> _What the task asks_:
The full listing below must be printed exactly, word for word.

┌──

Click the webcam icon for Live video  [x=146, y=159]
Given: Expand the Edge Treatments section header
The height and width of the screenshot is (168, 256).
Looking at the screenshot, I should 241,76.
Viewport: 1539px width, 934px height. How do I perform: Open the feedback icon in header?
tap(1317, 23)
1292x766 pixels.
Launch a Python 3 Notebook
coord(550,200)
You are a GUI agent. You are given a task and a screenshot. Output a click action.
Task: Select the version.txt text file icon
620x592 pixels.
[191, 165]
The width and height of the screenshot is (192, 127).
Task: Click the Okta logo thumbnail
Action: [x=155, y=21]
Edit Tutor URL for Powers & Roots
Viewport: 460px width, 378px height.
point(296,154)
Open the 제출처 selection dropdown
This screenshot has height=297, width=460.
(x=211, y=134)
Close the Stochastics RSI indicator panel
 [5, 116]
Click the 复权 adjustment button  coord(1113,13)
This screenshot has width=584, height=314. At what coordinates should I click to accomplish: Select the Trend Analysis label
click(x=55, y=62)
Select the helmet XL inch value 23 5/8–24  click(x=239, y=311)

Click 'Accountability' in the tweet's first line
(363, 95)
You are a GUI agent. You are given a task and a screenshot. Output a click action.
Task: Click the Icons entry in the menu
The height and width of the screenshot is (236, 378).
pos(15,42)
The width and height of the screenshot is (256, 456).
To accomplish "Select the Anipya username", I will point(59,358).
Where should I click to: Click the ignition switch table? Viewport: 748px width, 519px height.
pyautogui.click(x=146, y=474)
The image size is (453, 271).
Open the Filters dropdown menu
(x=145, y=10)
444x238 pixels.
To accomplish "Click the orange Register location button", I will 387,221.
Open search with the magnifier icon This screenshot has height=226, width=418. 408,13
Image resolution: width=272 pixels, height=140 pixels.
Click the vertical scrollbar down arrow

└──

> _Result below_:
Click the webcam icon for Live video  [x=146, y=159]
Given: Expand the Edge Treatments section header
The height and width of the screenshot is (168, 256).
Looking at the screenshot, I should 241,76.
Viewport: 1539px width, 934px height. How do I perform: Open the feedback icon in header?
tap(1317, 23)
1292x766 pixels.
Launch a Python 3 Notebook
coord(550,200)
You are a GUI agent. You are given a task and a screenshot. Output a click action.
Task: Select the version.txt text file icon
620x592 pixels.
[191, 165]
The width and height of the screenshot is (192, 127).
Task: Click the Okta logo thumbnail
Action: [x=155, y=21]
Edit Tutor URL for Powers & Roots
Viewport: 460px width, 378px height.
point(296,154)
Open the 제출처 selection dropdown
This screenshot has height=297, width=460.
(x=211, y=134)
Close the Stochastics RSI indicator panel
 [5, 116]
Click the 复权 adjustment button  coord(1113,13)
This screenshot has width=584, height=314. At what coordinates should I click to accomplish: Select the Trend Analysis label
click(x=55, y=62)
Select the helmet XL inch value 23 5/8–24  click(x=239, y=311)

Click 'Accountability' in the tweet's first line
(363, 95)
You are a GUI agent. You are given a task and a screenshot. Output a click action.
Task: Click the Icons entry in the menu
The height and width of the screenshot is (236, 378).
pos(15,42)
The width and height of the screenshot is (256, 456).
To accomplish "Select the Anipya username", I will point(59,358).
Where should I click to: Click the ignition switch table? Viewport: 748px width, 519px height.
pyautogui.click(x=146, y=474)
The image size is (453, 271).
Open the Filters dropdown menu
(x=145, y=10)
444x238 pixels.
To accomplish "Click the orange Register location button", I will 387,221.
Open search with the magnifier icon This screenshot has height=226, width=418. 408,13
Image resolution: width=272 pixels, height=140 pixels.
Click the vertical scrollbar down arrow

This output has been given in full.